Depuis le 19e siècle, période où naît l’étude historique des jardins, de nombreux auteurs se sont attachés à retracer cette histoire qui commence durant la haute Antiquité.
Parmi notre sélection, deux ouvrages analysent l’évolution des formes et des symboles de ces espaces à la fois sacrés et symboliques, utilitaires et d’agrément, lieux de promenade et de loisirs de l’Antiquité jusqu’à nos jours : Les jardins des dieux et des hommes, de Louis Hautecoeur (Hachette, 1959), L’invention du jardin occidental, de Matteo et Virgilio Vercelloni (Editions du Rouergue, 2009).
De l’Antiquité à la fin du Moyen Âge
Les historiens des jardins mettent souvent en évidence la permanence des notions qui prévalent de l’Antiquité à la Renaissance.

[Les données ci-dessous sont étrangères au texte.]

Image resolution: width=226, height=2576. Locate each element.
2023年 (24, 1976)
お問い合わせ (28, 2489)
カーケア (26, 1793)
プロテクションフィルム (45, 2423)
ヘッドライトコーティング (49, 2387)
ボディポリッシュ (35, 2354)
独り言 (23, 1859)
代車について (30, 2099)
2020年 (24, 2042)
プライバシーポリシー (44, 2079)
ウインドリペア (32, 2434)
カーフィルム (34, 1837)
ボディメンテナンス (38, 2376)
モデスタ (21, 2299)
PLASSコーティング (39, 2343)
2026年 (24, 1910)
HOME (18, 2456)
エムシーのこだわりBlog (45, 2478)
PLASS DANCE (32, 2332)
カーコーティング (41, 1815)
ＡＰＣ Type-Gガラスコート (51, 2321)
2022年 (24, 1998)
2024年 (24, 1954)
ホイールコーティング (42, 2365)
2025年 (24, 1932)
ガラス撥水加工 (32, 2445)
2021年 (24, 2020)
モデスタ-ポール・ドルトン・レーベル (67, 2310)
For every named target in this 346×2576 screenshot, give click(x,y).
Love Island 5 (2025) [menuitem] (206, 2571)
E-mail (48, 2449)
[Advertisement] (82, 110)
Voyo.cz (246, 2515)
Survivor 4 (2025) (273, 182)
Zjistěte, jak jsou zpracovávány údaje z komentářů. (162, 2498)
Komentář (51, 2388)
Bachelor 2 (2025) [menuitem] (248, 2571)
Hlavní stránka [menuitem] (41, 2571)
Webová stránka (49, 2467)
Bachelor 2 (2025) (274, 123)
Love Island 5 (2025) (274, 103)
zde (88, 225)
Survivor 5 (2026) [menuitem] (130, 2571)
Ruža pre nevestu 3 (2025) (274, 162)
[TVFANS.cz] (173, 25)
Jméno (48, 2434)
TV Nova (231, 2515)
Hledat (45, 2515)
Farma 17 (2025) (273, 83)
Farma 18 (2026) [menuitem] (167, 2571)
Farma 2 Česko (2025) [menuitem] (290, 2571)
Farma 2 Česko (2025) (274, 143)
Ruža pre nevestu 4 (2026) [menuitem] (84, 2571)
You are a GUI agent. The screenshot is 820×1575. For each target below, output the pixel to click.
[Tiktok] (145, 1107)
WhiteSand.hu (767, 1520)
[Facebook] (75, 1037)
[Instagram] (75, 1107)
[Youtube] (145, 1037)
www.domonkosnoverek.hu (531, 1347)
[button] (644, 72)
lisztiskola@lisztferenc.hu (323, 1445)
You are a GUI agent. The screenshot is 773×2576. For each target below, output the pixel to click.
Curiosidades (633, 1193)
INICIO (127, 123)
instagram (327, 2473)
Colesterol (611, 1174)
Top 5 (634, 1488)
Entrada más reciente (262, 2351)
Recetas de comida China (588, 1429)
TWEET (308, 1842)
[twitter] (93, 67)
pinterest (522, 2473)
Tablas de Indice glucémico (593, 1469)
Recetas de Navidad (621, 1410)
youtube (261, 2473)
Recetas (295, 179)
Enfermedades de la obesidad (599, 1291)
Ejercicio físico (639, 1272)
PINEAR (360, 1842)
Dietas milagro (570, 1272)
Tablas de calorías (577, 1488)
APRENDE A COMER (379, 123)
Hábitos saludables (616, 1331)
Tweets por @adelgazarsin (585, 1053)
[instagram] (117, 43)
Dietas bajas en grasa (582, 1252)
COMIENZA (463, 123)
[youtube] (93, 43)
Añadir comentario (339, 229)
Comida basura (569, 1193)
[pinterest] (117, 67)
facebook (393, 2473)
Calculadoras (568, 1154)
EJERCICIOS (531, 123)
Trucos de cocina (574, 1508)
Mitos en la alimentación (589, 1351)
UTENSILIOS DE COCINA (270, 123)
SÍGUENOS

Les enclos sacrés, les jardins utilitaires ou d’agrément antiques sont connus grâce à des textes, des peintures et mosaïques tant en Egypte qu’en Grèce ou durant l’Empire romain. Le rapport aux dieux, s’il varie au cours des siècles, demeure prégnant.
Au Moyen Âge, les manuscrits monastiques constituent les principales sources de connaissance. Les jardins du monastère ont plusieurs fonctions, tout en conservant une forte symbolique religieuse.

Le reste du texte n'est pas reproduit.